# Bombeiros supporters card



## travelling-man (Jun 17, 2011)

As there has been some previous discussion about this I thought some might like to know how to get a Bombeiros supporters card. 

The easy way is to print the phrase below then to go to your local Bombeiros and show it to them.

They should ask you for a fee of about E20 per year but I think this varies from area to area and in return, you get a card that gives you a discount on some of their services.

Personally I don't care about the discounts but it will be nice to be able to support my local Bombeiros.

The phrase is: 

"Olá,

Gostaria de saber o que é necessário para me inscrever como sócio da vossa associação de bombeiros, e qual o valor da quota?

Gostaria ainda de saber quais os benefícios que tenho enquanto sócio.
Obrigado."

Which means something like:

"Hello,

I want to register as a member of your association of firefighters, and what the cost?

I would also like to know what benefits I have as a partner.

Thank you."

Hope that's of help to some of us.


----------



## canoeman (Mar 3, 2011)

Reduced ambulance fees being one


----------



## travelling-man (Jun 17, 2011)

Just a quick update:

I've just been to my local Bombeiros and the minimum you need to pay is E10 but can pay more and if you give them a passport pic of yourself they'll also send you a photo ID card in the mail.


----------



## canoeman (Mar 3, 2011)

We also collect the polythene water bottle tops for them all helps


----------



## travelling-man (Jun 17, 2011)

I didn't know they took them but thanks for the tip


----------

**REQUIREMENTS:**
#1 According to the update in the forum thread, what is the minimum amount that must be paid at the local Bombeiros?
#2 Output everything in the forum thread from "Gostaria de saber" down to "tenho enquanto sócio.".
#3 List every post in the forum thread in order, giving the author and date shown for each.

Stored records:
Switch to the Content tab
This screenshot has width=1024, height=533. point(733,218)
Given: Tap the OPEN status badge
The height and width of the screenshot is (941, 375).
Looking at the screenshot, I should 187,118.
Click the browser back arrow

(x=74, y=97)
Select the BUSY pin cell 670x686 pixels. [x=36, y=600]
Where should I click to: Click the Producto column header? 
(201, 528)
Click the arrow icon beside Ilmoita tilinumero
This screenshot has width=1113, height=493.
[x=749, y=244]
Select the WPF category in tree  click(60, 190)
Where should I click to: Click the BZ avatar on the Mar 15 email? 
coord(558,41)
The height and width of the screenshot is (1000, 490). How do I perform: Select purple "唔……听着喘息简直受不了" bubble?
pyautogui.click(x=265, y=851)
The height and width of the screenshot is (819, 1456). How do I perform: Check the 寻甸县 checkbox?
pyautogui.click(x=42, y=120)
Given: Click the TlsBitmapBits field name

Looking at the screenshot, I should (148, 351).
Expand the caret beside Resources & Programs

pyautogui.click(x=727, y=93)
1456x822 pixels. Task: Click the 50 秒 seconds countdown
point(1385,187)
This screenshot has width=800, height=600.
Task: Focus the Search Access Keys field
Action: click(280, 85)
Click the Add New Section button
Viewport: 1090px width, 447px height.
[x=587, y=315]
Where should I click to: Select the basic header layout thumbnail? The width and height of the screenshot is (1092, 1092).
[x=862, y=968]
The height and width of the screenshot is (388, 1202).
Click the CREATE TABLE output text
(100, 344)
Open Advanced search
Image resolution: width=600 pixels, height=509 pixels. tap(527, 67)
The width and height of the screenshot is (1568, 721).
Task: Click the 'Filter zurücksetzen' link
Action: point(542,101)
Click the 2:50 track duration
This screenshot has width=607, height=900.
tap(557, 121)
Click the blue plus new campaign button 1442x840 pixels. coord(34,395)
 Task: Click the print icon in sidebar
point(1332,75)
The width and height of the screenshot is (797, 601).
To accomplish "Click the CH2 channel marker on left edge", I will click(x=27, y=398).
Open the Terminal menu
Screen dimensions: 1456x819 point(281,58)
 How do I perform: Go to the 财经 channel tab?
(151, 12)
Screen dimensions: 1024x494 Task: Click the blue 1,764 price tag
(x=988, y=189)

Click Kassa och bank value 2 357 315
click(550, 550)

**WRITTEN RESPONSES:**
#1 The minimum is E10.

#2
Gostaria de saber o que é necessário para me inscrever como sócio da vossa associação de bombeiros, e qual o valor da quota?

Gostaria ainda de saber quais os benefícios que tenho enquanto sócio.

#3
- travelling-man (Jun 17, 2011)
- canoeman (Mar 3, 2011)
- travelling-man (Jun 17, 2011)
- canoeman (Mar 3, 2011)
- travelling-man (Jun 17, 2011)